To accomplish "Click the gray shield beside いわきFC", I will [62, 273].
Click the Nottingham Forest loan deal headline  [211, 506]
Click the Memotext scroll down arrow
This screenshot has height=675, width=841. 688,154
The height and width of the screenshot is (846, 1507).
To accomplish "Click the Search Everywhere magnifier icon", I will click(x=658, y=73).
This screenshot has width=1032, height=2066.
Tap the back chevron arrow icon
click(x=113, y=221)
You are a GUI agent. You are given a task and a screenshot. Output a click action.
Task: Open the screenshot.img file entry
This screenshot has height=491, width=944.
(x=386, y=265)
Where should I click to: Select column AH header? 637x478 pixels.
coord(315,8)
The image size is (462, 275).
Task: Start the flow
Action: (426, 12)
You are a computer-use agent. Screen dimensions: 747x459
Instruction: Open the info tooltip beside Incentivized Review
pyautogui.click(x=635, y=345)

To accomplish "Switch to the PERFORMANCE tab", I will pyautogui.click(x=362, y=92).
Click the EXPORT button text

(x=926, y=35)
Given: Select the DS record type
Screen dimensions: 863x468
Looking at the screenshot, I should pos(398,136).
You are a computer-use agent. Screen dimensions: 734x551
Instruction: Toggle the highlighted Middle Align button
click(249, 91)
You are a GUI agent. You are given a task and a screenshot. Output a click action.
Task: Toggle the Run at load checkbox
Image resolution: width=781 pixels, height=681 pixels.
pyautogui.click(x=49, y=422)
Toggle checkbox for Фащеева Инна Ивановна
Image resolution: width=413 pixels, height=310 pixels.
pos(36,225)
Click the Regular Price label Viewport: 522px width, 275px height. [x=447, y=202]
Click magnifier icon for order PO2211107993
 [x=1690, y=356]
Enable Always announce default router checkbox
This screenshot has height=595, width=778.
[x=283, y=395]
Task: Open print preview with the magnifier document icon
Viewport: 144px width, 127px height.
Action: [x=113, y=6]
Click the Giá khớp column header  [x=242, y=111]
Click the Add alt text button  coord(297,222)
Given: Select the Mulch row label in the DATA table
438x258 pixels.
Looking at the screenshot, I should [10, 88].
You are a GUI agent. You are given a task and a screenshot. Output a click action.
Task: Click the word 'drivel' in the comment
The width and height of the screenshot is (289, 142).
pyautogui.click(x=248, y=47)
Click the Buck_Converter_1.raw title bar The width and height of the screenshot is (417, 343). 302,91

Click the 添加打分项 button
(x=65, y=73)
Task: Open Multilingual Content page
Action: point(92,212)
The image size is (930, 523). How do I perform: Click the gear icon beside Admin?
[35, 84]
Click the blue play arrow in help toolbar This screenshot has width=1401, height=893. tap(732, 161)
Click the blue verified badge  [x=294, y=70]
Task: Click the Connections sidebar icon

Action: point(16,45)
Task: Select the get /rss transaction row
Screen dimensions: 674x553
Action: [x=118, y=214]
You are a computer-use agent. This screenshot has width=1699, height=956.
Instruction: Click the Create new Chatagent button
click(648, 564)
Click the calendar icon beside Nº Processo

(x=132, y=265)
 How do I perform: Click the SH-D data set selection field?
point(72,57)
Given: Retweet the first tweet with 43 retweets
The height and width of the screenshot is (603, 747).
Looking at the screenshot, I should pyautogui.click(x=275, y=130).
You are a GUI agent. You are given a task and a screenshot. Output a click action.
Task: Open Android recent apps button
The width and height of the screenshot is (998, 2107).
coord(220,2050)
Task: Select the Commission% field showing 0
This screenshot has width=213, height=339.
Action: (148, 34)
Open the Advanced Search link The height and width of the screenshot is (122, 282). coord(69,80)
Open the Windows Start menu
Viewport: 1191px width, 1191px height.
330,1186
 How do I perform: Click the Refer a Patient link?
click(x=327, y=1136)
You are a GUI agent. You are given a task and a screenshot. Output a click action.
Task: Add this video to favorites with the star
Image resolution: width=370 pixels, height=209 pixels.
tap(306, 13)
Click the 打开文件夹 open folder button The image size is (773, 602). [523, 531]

· · · · · · ·

Activity:
Working through the records above, copy each line in which "with" is found.

Finished exercise:
Task: Open print preview with the magnifier document icon
Given: Retweet the first tweet with 43 retweets
Task: Add this video to favorites with the star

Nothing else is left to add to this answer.